INSTRUCTION:
Write out the following data word for word, keeping every line as it stands.

RECORDED DATA:
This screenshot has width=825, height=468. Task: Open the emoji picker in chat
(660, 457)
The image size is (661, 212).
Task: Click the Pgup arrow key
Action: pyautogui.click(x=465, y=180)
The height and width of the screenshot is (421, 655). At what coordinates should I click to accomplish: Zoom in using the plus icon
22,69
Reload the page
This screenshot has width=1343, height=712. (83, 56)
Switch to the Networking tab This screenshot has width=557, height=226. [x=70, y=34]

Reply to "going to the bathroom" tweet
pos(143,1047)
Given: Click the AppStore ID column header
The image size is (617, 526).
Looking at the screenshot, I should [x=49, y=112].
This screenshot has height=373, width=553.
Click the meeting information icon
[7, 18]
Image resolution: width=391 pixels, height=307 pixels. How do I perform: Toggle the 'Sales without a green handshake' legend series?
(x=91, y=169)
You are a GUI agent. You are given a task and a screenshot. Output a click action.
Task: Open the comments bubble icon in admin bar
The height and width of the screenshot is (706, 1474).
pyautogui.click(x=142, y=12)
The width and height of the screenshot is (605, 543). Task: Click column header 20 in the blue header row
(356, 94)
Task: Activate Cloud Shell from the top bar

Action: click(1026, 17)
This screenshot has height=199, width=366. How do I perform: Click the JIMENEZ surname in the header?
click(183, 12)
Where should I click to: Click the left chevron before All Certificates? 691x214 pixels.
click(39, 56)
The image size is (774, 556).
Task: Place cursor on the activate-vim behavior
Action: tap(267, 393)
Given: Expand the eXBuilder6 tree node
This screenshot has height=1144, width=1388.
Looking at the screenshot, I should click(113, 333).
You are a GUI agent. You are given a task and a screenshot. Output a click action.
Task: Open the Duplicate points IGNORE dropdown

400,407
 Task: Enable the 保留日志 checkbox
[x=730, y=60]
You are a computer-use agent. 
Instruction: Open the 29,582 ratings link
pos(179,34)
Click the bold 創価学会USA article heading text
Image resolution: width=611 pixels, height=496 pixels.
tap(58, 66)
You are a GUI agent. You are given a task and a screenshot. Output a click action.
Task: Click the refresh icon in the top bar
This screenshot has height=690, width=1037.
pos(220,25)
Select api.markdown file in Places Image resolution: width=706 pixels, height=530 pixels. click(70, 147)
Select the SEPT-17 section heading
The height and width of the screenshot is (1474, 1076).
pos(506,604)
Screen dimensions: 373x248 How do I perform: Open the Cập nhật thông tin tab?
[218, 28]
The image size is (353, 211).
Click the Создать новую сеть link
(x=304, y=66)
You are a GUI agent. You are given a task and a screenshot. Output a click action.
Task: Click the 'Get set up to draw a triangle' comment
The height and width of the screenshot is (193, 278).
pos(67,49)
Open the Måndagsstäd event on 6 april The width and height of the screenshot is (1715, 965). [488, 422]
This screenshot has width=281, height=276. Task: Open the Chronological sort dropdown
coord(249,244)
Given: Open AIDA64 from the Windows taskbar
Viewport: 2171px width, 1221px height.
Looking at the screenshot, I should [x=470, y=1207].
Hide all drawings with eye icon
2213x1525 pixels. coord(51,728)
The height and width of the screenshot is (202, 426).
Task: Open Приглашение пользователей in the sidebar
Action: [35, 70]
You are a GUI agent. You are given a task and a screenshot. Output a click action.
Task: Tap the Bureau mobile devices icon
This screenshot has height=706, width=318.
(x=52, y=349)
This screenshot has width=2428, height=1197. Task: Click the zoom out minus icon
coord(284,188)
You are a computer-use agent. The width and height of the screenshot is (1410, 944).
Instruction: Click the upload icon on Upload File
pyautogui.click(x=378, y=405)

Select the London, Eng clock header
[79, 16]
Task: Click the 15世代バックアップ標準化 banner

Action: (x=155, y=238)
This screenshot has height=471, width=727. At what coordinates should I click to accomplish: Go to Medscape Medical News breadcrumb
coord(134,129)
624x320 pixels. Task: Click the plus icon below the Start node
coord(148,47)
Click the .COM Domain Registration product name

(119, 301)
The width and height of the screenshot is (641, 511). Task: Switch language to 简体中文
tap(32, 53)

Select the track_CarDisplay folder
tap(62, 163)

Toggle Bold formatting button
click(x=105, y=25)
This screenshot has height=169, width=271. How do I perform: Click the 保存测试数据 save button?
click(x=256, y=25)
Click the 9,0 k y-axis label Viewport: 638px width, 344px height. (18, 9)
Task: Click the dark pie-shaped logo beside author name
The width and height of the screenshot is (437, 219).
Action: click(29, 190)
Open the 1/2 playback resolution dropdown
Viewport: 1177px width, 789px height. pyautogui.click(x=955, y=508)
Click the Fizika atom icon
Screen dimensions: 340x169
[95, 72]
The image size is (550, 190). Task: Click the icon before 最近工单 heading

RESPONSE FOR THIS EXERCISE:
This screenshot has width=825, height=468. Task: Open the emoji picker in chat
(660, 457)
The image size is (661, 212).
Task: Click the Pgup arrow key
Action: pyautogui.click(x=465, y=180)
The height and width of the screenshot is (421, 655). At what coordinates should I click to accomplish: Zoom in using the plus icon
22,69
Reload the page
This screenshot has width=1343, height=712. (83, 56)
Switch to the Networking tab This screenshot has width=557, height=226. [x=70, y=34]

Reply to "going to the bathroom" tweet
pos(143,1047)
Given: Click the AppStore ID column header
The image size is (617, 526).
Looking at the screenshot, I should [x=49, y=112].
This screenshot has height=373, width=553.
Click the meeting information icon
[7, 18]
Image resolution: width=391 pixels, height=307 pixels. How do I perform: Toggle the 'Sales without a green handshake' legend series?
(x=91, y=169)
You are a GUI agent. You are given a task and a screenshot. Output a click action.
Task: Open the comments bubble icon in admin bar
The height and width of the screenshot is (706, 1474).
pyautogui.click(x=142, y=12)
The width and height of the screenshot is (605, 543). Task: Click column header 20 in the blue header row
(356, 94)
Task: Activate Cloud Shell from the top bar

Action: click(1026, 17)
This screenshot has height=199, width=366. How do I perform: Click the JIMENEZ surname in the header?
click(183, 12)
Where should I click to: Click the left chevron before All Certificates? 691x214 pixels.
click(39, 56)
The image size is (774, 556).
Task: Place cursor on the activate-vim behavior
Action: tap(267, 393)
Given: Expand the eXBuilder6 tree node
This screenshot has height=1144, width=1388.
Looking at the screenshot, I should click(113, 333).
You are a GUI agent. You are given a task and a screenshot. Output a click action.
Task: Open the Duplicate points IGNORE dropdown

400,407
 Task: Enable the 保留日志 checkbox
[x=730, y=60]
You are a computer-use agent. 
Instruction: Open the 29,582 ratings link
pos(179,34)
Click the bold 創価学会USA article heading text
Image resolution: width=611 pixels, height=496 pixels.
tap(58, 66)
You are a GUI agent. You are given a task and a screenshot. Output a click action.
Task: Click the refresh icon in the top bar
This screenshot has height=690, width=1037.
pos(220,25)
Select api.markdown file in Places Image resolution: width=706 pixels, height=530 pixels. click(70, 147)
Select the SEPT-17 section heading
The height and width of the screenshot is (1474, 1076).
pos(506,604)
Screen dimensions: 373x248 How do I perform: Open the Cập nhật thông tin tab?
[218, 28]
The image size is (353, 211).
Click the Создать новую сеть link
(x=304, y=66)
You are a GUI agent. You are given a task and a screenshot. Output a click action.
Task: Click the 'Get set up to draw a triangle' comment
The height and width of the screenshot is (193, 278).
pos(67,49)
Open the Måndagsstäd event on 6 april The width and height of the screenshot is (1715, 965). [488, 422]
This screenshot has width=281, height=276. Task: Open the Chronological sort dropdown
coord(249,244)
Given: Open AIDA64 from the Windows taskbar
Viewport: 2171px width, 1221px height.
Looking at the screenshot, I should [x=470, y=1207].
Hide all drawings with eye icon
2213x1525 pixels. coord(51,728)
The height and width of the screenshot is (202, 426).
Task: Open Приглашение пользователей in the sidebar
Action: [35, 70]
You are a GUI agent. You are given a task and a screenshot. Output a click action.
Task: Tap the Bureau mobile devices icon
This screenshot has height=706, width=318.
(x=52, y=349)
This screenshot has width=2428, height=1197. Task: Click the zoom out minus icon
coord(284,188)
You are a computer-use agent. The width and height of the screenshot is (1410, 944).
Instruction: Click the upload icon on Upload File
pyautogui.click(x=378, y=405)

Select the London, Eng clock header
[79, 16]
Task: Click the 15世代バックアップ標準化 banner

Action: (x=155, y=238)
This screenshot has height=471, width=727. At what coordinates should I click to accomplish: Go to Medscape Medical News breadcrumb
coord(134,129)
624x320 pixels. Task: Click the plus icon below the Start node
coord(148,47)
Click the .COM Domain Registration product name

(119, 301)
The width and height of the screenshot is (641, 511). Task: Switch language to 简体中文
tap(32, 53)

Select the track_CarDisplay folder
tap(62, 163)

Toggle Bold formatting button
click(x=105, y=25)
This screenshot has height=169, width=271. How do I perform: Click the 保存测试数据 save button?
click(x=256, y=25)
Click the 9,0 k y-axis label Viewport: 638px width, 344px height. (18, 9)
Task: Click the dark pie-shaped logo beside author name
The width and height of the screenshot is (437, 219).
Action: click(29, 190)
Open the 1/2 playback resolution dropdown
Viewport: 1177px width, 789px height. pyautogui.click(x=955, y=508)
Click the Fizika atom icon
Screen dimensions: 340x169
[95, 72]
The image size is (550, 190). Task: Click the icon before 最近工单 heading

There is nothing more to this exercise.